What is required -
Given the entries below, copy each of them out exactly.

Dataset entries:
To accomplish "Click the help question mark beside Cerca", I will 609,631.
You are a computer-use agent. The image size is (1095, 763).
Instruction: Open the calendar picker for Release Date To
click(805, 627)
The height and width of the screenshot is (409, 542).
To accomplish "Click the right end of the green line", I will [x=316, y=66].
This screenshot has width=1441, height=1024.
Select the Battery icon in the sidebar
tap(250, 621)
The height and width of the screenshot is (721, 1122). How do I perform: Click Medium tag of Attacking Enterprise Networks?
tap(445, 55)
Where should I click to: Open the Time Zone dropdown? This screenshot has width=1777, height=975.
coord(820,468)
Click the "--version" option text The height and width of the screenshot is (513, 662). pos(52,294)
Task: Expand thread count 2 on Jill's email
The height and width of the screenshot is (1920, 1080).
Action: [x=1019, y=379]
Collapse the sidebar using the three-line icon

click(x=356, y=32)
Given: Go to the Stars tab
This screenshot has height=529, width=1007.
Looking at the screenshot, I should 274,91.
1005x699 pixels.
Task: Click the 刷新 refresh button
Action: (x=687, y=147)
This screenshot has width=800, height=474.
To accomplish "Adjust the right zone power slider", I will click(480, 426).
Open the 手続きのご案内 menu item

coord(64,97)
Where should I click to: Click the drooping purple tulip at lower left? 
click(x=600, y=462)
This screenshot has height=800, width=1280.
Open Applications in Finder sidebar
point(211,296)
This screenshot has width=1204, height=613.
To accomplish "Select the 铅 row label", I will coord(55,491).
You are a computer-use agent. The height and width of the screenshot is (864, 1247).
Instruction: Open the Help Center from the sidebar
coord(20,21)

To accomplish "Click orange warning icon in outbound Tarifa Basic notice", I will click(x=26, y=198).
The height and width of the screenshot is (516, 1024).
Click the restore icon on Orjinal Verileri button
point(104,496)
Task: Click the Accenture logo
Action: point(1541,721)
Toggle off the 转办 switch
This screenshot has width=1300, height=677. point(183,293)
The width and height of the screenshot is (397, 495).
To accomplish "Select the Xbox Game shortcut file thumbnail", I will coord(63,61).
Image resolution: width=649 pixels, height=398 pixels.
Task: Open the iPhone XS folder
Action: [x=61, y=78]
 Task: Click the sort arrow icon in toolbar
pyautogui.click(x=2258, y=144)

Solution for this problem -
To accomplish "Click the help question mark beside Cerca", I will 609,631.
You are a computer-use agent. The image size is (1095, 763).
Instruction: Open the calendar picker for Release Date To
click(805, 627)
The height and width of the screenshot is (409, 542).
To accomplish "Click the right end of the green line", I will [x=316, y=66].
This screenshot has width=1441, height=1024.
Select the Battery icon in the sidebar
tap(250, 621)
The height and width of the screenshot is (721, 1122). How do I perform: Click Medium tag of Attacking Enterprise Networks?
tap(445, 55)
Where should I click to: Open the Time Zone dropdown? This screenshot has width=1777, height=975.
coord(820,468)
Click the "--version" option text The height and width of the screenshot is (513, 662). pos(52,294)
Task: Expand thread count 2 on Jill's email
The height and width of the screenshot is (1920, 1080).
Action: [x=1019, y=379]
Collapse the sidebar using the three-line icon

click(x=356, y=32)
Given: Go to the Stars tab
This screenshot has height=529, width=1007.
Looking at the screenshot, I should 274,91.
1005x699 pixels.
Task: Click the 刷新 refresh button
Action: (x=687, y=147)
This screenshot has width=800, height=474.
To accomplish "Adjust the right zone power slider", I will click(480, 426).
Open the 手続きのご案内 menu item

coord(64,97)
Where should I click to: Click the drooping purple tulip at lower left? 
click(x=600, y=462)
This screenshot has height=800, width=1280.
Open Applications in Finder sidebar
point(211,296)
This screenshot has width=1204, height=613.
To accomplish "Select the 铅 row label", I will coord(55,491).
You are a computer-use agent. The height and width of the screenshot is (864, 1247).
Instruction: Open the Help Center from the sidebar
coord(20,21)

To accomplish "Click orange warning icon in outbound Tarifa Basic notice", I will click(x=26, y=198).
The height and width of the screenshot is (516, 1024).
Click the restore icon on Orjinal Verileri button
point(104,496)
Task: Click the Accenture logo
Action: point(1541,721)
Toggle off the 转办 switch
This screenshot has width=1300, height=677. point(183,293)
The width and height of the screenshot is (397, 495).
To accomplish "Select the Xbox Game shortcut file thumbnail", I will coord(63,61).
Image resolution: width=649 pixels, height=398 pixels.
Task: Open the iPhone XS folder
Action: [x=61, y=78]
 Task: Click the sort arrow icon in toolbar
pyautogui.click(x=2258, y=144)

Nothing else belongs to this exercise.